Sometimes the concern about harm was to Markopolos and "his team." This impacted the material submitted to the SEC. As he states:
- "In order to minimize the risk of discovery of our activities and the potential threat of harm to me and my team, I submitted reports to the SEC without signing them. My team and I surmised that if Mr. Madoff gained knowledge of our activities, he may feel threatened enough to seek to stifle us. If Mr. Madoff was already facing life in prison, there was little to no downside for him to remove any such threat. At various points throughout these nine years each of us feared for our lives. Or analysis lead us to conclude that Mr. Madoff's fund and the secret walls around it post great danger to those questioning and investigating them."
Markopolos goes on to acknowledge that "neither my team nor I had any personal knowledge of Mr. Madoff or his psychological make up. As such we had only the conclusions of our investigation into his fund to surmise of what he may have been capable." Markopolos did know, though, that in fact Madoff "was one of the most powerful men on Wall Street and in a position to easily end our careers or worse."

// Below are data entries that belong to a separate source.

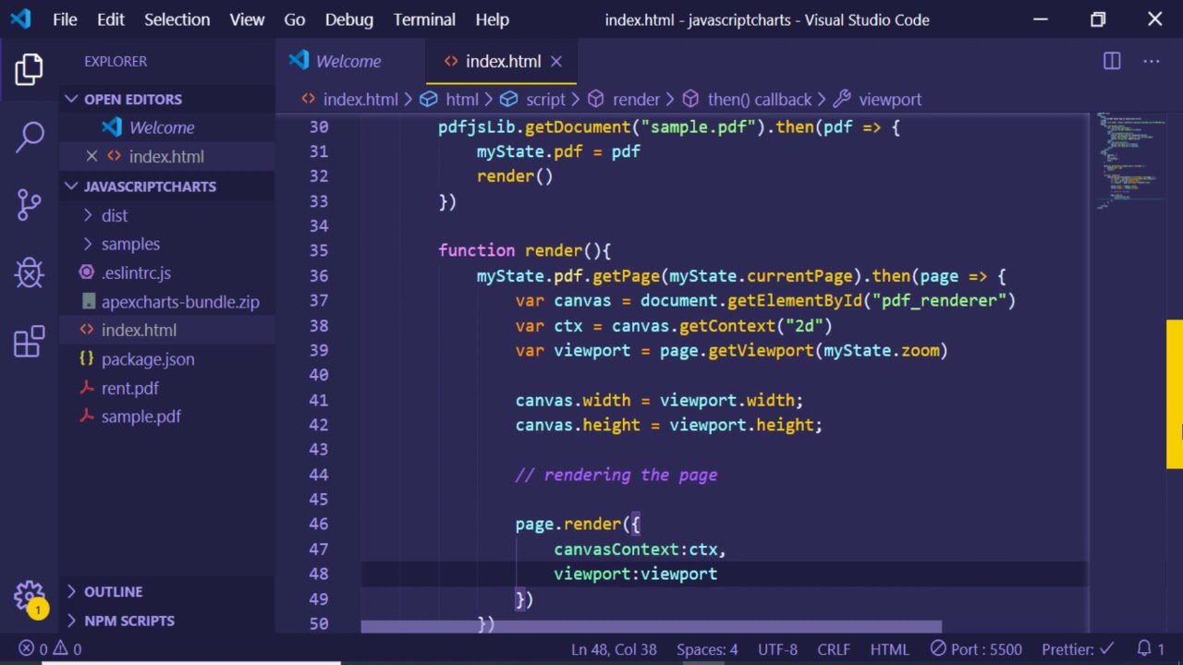Click the Manage gear icon

coord(30,596)
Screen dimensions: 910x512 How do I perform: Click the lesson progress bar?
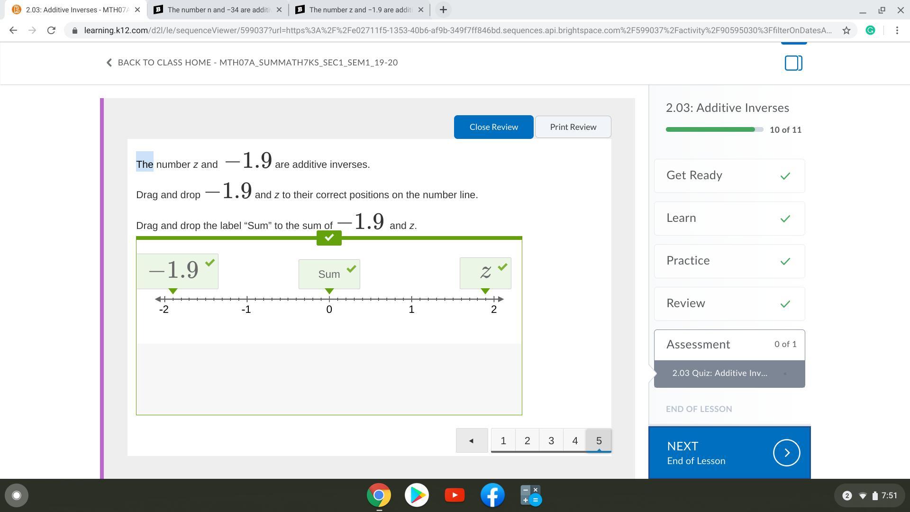click(x=714, y=129)
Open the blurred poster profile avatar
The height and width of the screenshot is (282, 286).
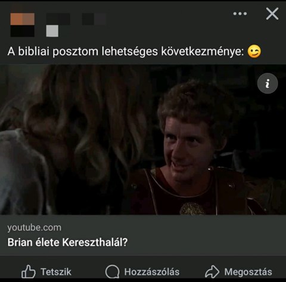(23, 25)
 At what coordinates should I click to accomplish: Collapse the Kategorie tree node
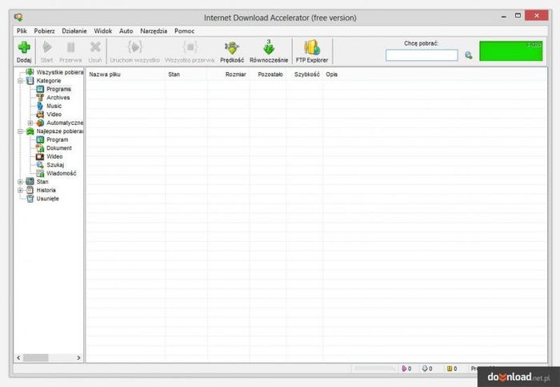point(20,80)
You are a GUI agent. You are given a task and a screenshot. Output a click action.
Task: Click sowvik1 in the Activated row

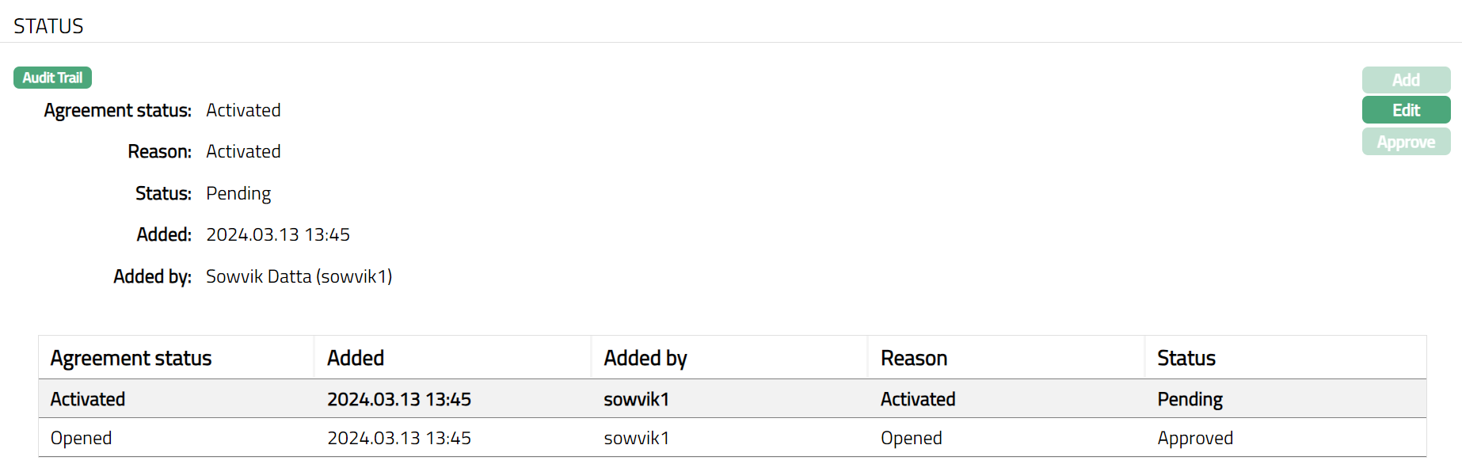tap(636, 399)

That Madoff was a crook now seems clear enough. Was he also a potential thug, prepared to harm those investigating his scheme (or their families?). Markopolos apparently thinks he was.



Reader Comments (1)
Makes you wonder if the SEC staffers in contact with Markopolos just wrote him off as a nutcase. (Particularly since he was a competitor and not an investor and seemed obsessed with the matter.)